TASK OBJECTIVE
Below are the records; count the lines in which "Iowa" occurs and report only that number.

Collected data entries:
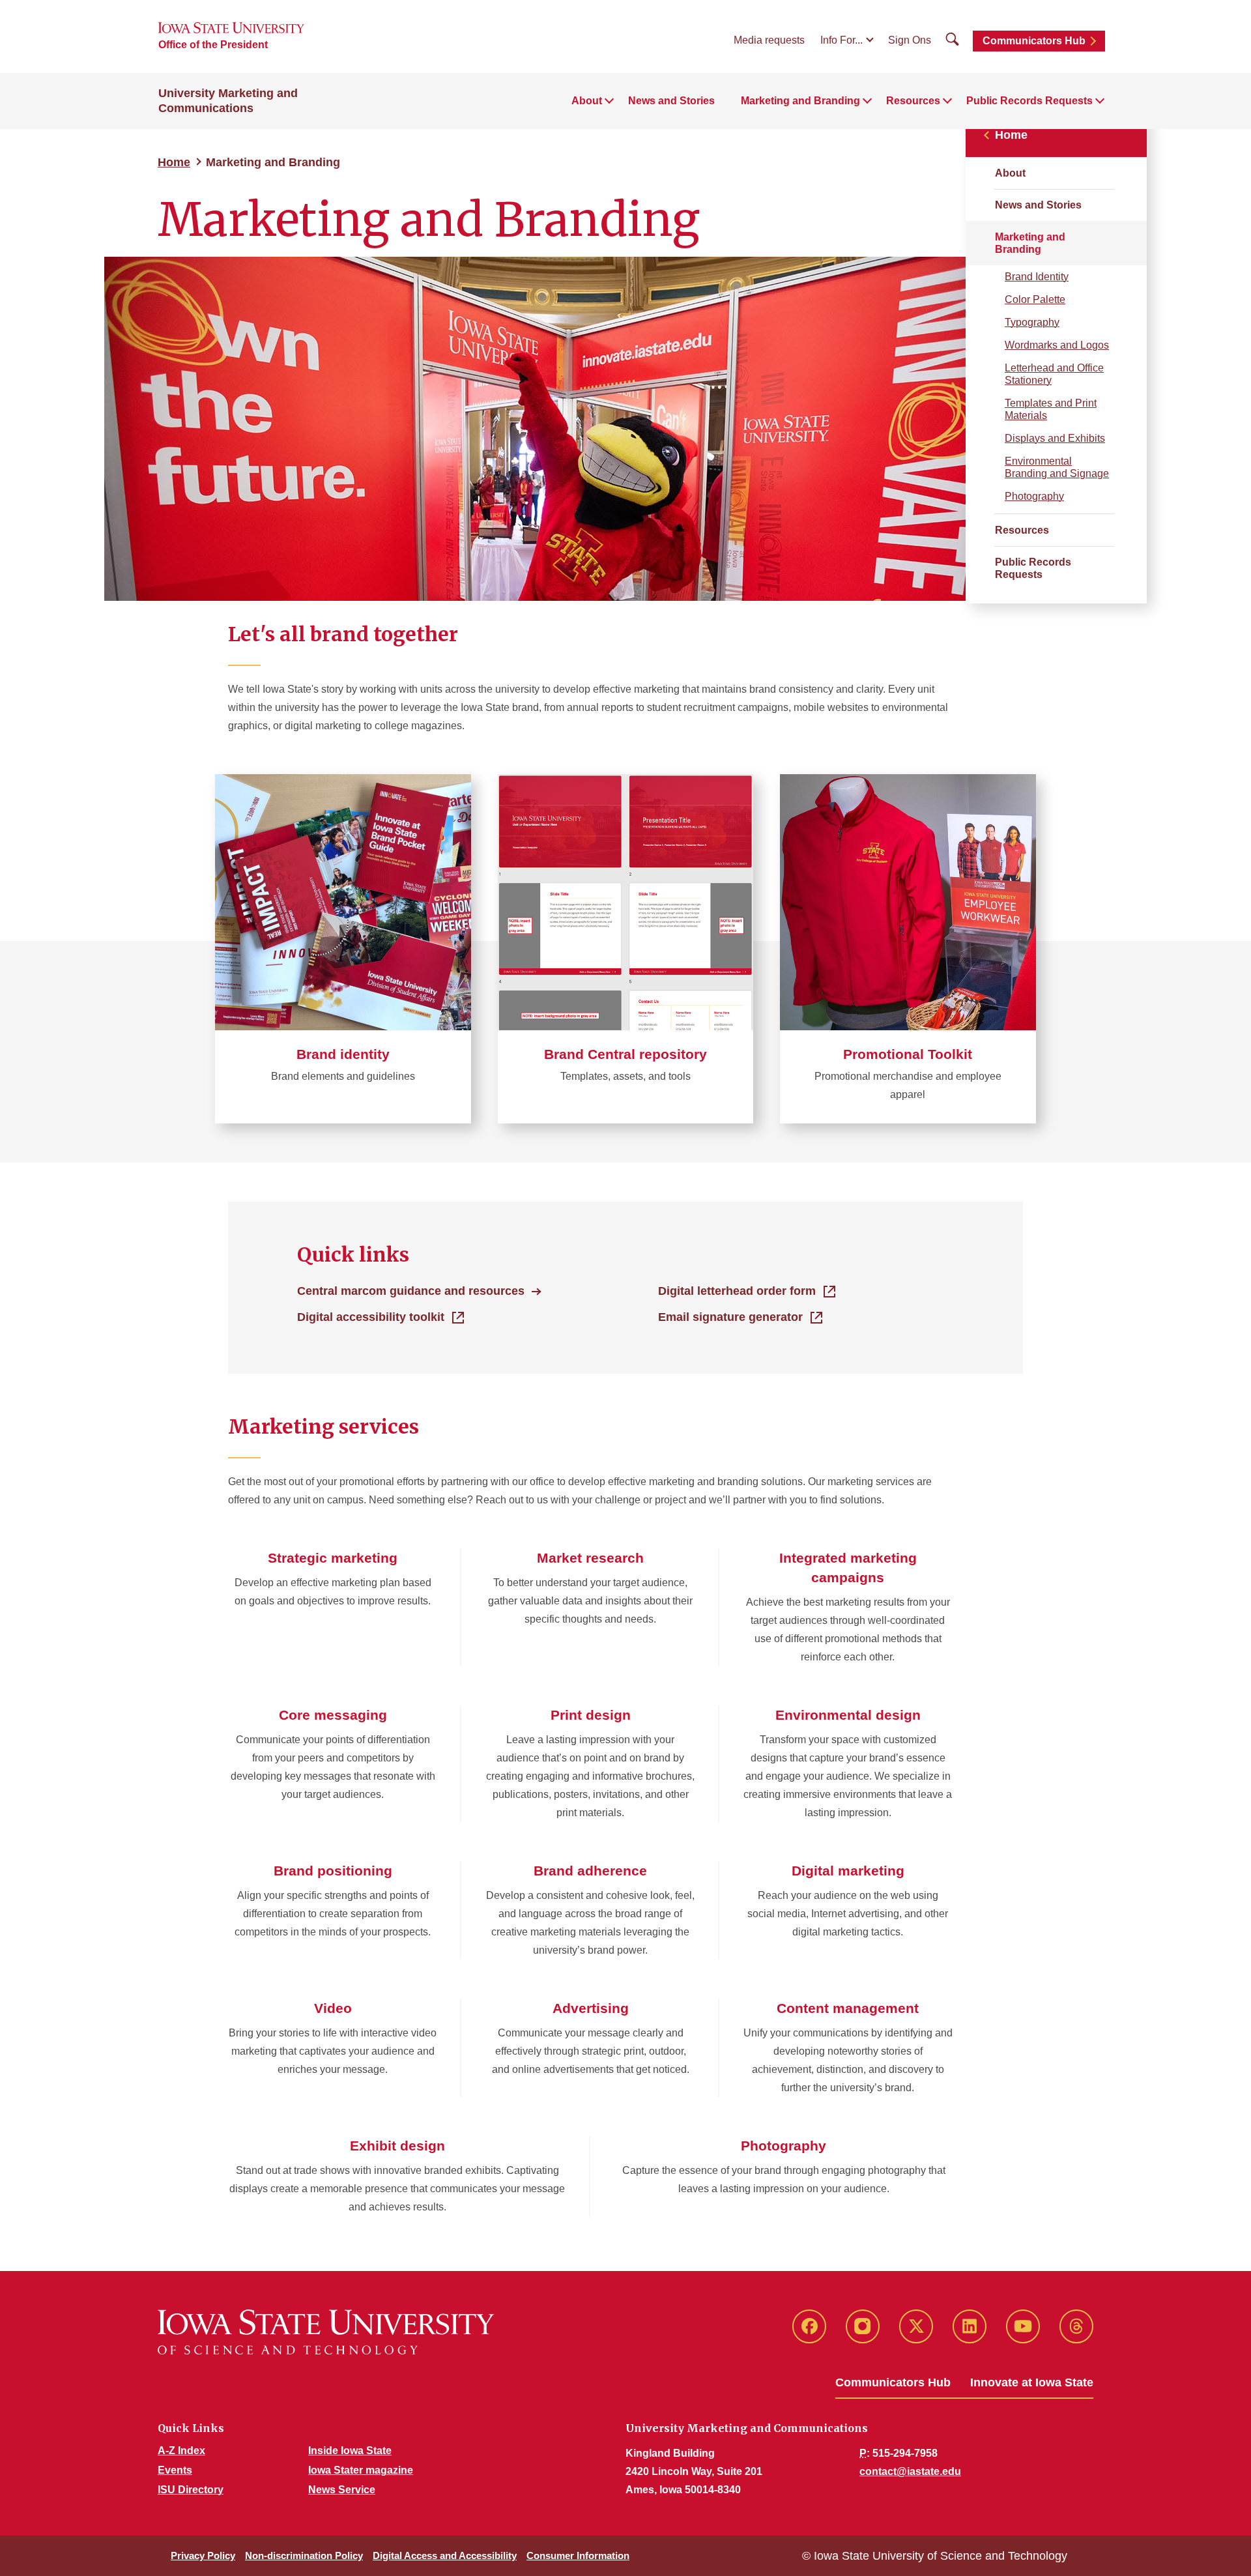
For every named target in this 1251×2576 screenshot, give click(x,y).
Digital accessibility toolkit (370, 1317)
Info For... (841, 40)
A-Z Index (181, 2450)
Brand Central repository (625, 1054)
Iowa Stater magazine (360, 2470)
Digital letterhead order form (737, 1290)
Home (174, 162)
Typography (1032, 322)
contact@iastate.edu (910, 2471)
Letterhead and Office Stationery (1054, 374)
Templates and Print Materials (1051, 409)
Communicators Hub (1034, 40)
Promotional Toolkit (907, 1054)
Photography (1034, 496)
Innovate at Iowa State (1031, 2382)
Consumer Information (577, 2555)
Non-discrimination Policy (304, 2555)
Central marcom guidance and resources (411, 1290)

OUTPUT BELOW
2